The radio series was adapted for television where it debuted on NBC on September 16, 1949. The series continued to air on NBC until June 28, 1957, after which it appeared in syndication until 1958. The half-hour program was hosted by Robert Sloane, Norman Rose, Ben Grauer, and, finally, Burgess Meredith.
➦In 1964...As popular music’s most resounding commercial success, The Beatles have sold more than 2.3+ billion albums, while earning six diamond, 24 multi-platinum, 39 platinum and 45 gold albums in the United States alone. It is a remarkable sales record, by any measure, although their most historic, chart-making moment is easily the first week of April 1964, when the band held the top five positions on the vaunted Billboard charts, writes Kenneth Womack at Penn State University.
As the April 4, 1964, issue of Billboard magazine demonstrates, The Beatles were simply dominating the American music scene. And during that unforgettable week, their music occupied the top five chart positions — the only time in pop-music history that a single act has accomplished such a feat. With “Can’t Buy Me Love” holding down the top slot, “Twist and Shout” was second and “She Loves You,” “I Want to Hold Your Hand” and “Please Please Me” rounded out the top five.
Even more incredibly, the Beatles held seven additional positions on Billboard’s Hot 100, including “I Saw Her Standing There” at No. 31, “From Me to You” at No. 41, “Do You Want to Know a Secret?” at No. 46, “All My Loving” at No. 58, “You Can’t Do That” at No. 65, “Roll Over Beethoven” at No. 68 and “Thank You Girl” at No. 79. As if to underscore the awe-inspiring power of Beatlemania during that fabled period, two Beatles tribute acts clocked hits that very same week, including the Carefrees’ “We Love You Beatles” at No. 42 and the Four Preps’ “A Letter to the Beatles” at No. 85. For April 11, 1964, issue of Billboard, the Beatles added two more hits to the Hot 100, including “There’s a Place” at No. 74 and “Love Me Do” at No. 81, giving them a total of 14 hits songs on the Billboard charts at the very same time.

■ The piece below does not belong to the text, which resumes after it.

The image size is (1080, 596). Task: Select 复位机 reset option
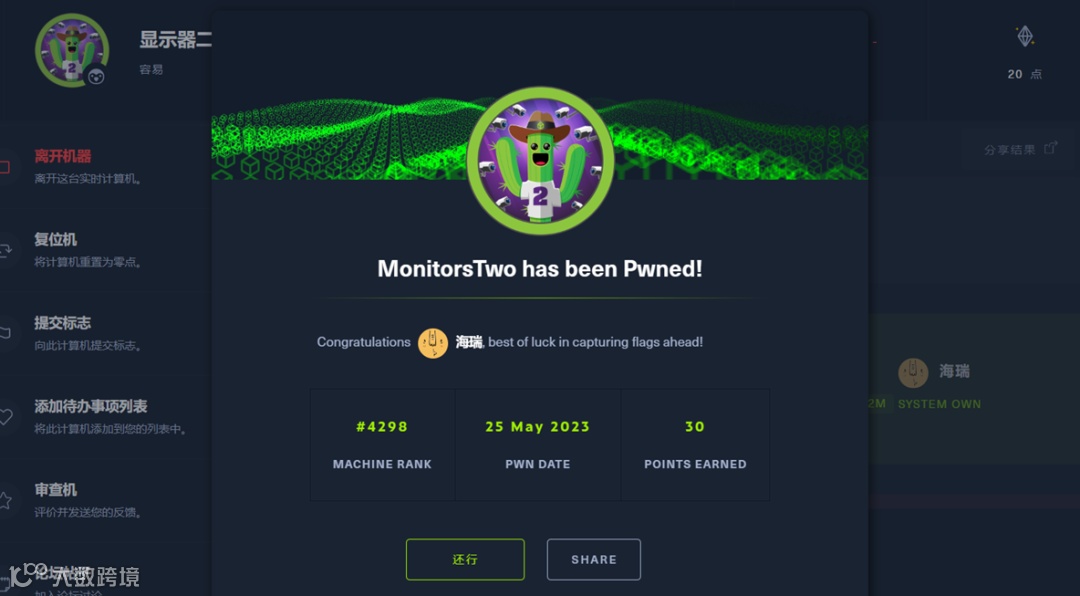(x=56, y=240)
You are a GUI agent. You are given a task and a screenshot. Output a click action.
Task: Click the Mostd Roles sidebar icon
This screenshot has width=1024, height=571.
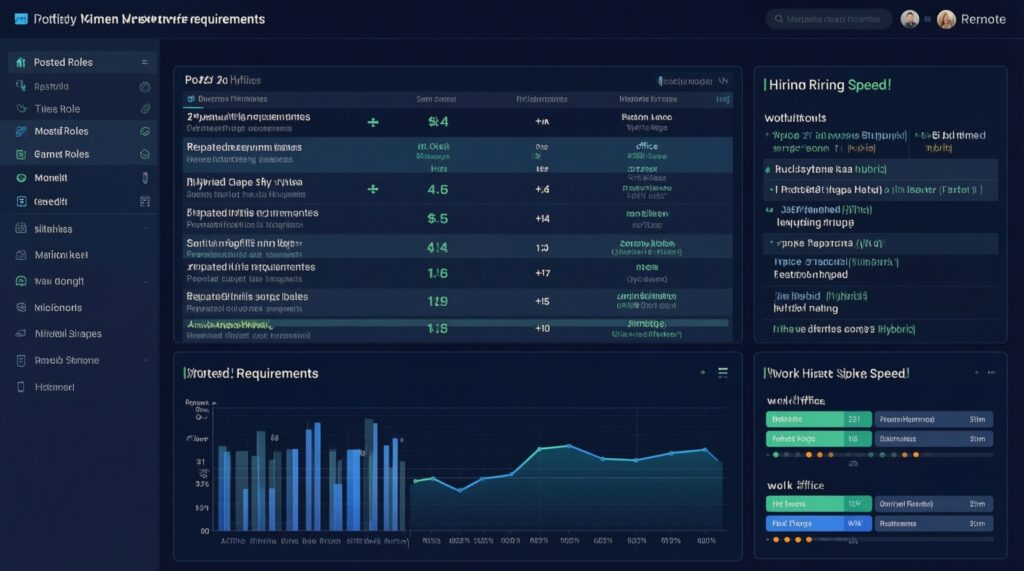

➦In 1973...the CBS Radio Network started airing its top of the hour newscast 24-hours-a-day.
During the 1970s and into the mid-1980s, the CBS Radio owned-and-operated news stations had a superior style and sound: tight and cohesive production, lively presenters, excellent engineering and outstanding "audio logos" from a company called Identitones. This compilation contains a few stagers and sounders from the heyday of the CBS Radio local news format.
In partnership with CBS Laboratories, CBS Radio developed a unique system to advise affiliates of news bulletins. When activated from network headquarters, CBS NetAlert transmitted coded information over the network lines to each station to communicate anything from the start of a special feed to a national emergency. The system had the capability to override local programming for a special report from CBS News. A NetAlert receiver is seen toward the end of this video.
➦In 2017…Warren "Rhubarb" Jones died from a heart attack at age 65 (Born - August 9, 1951). He was a DJ at Country WYAY Eagle 106.7 in Atlanta, Georgia. He was the longest running morning radio personality in the Atlanta radio market, having been at the 106.7 spot on the FM dial from January 1985 to February 29, 2008.